*EXERCISE INSTRUCTIONS*.
1. Answer each question from the ZFS media server thread, one answer per line, marked as the questions are:
(a) How much RAM does jjthomas's PC have?
(b) What is the 128 GB SSD used for?
(c) Which ZFS feature does jjthomas say is appealing?
2. Extend the ZFS media server thread, picking up right after SirDice's quotation of jjthomas.

___ EXCERPTED PASSAGE

# Would ZFS be a good idea for a Media Server



## jjthomas (Oct 8, 2014)

I have a PC with 8GB of RAM running on an Intel Processor Duo Core (64bit). 

My configuration is as follows:

128 GB SSD for OS and website jail
2, 256GB drives as a RAID backup.
3 TB Seagate for storing video and audio recordings 
1 GB WD Green drive, file storage.

I'm running MythTV with two tuners.  I may increase that to four.  I will be running several low volume web sites with email, in a jail.  The webs sites are just simple blog sites.  

Would I benefit from using ZFS across all the drives?  It seems I would need to have about 5GB of RAM for the ZFS system.

Do I need ZFS for jails?

The feature I like about ZFS is the snapshot feature.

Reliability and up time are important.

-JJ


----------



## SirDice (Oct 8, 2014)

jjthomas said:
			
		

> Would I benefit from using ZFS across all the drives?  It seems I would need to have about 5 GB of RAM for the ZFS system.

______
___ RECORDED DATA

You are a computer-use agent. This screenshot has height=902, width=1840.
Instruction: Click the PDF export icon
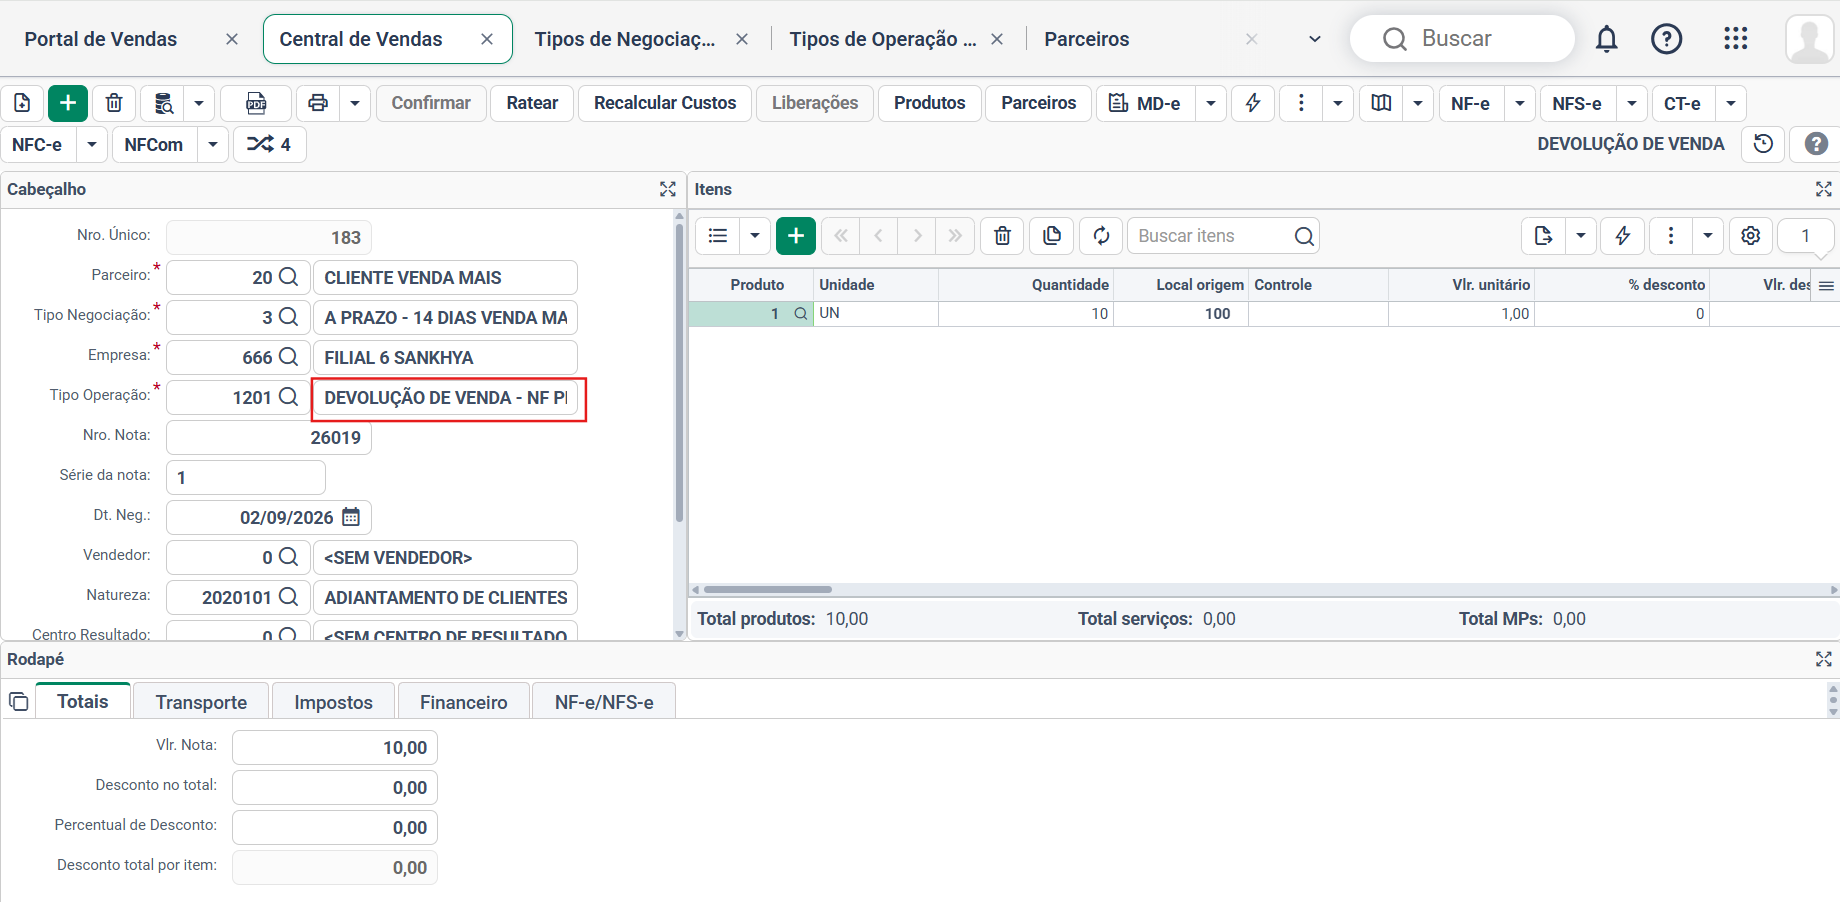(256, 103)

______

*EXPECTED RESULTS*.
1.
(a) 8GB
(b) The OS and the website jail
(c) The snapshot feature

2.
That's a "rule of thumb", not a hard limit. My home server runs just fine with 4 GB of RAM and serving about 11 TB of ZFS storage ( 4 x 3 TB RAID-Z and 3 x 500 GB RAID-Z). Mostly movies, TV shows and the odd documents I have shared with Samba. Don't enable dedup though, that's going to kill the machine. Compression on the other hand should be fine at the expense of a little more CPU load. 


> Do I need ZFS for jails?


It's not a necessity but it makes working with jails a whole lot more fun. It's quite easy to set up a "base" jail and use `zfs clone` to make multiple copies in the blink of an eye.


----------



## jjthomas (Oct 12, 2014)

Thank you.  ZFS it is.  It took a little while to get everything moved around.  I did some "drive" cleaning as well.

Definitely no on dedup.  I don't have the RAM and I don't see where I would benefit from enabling it.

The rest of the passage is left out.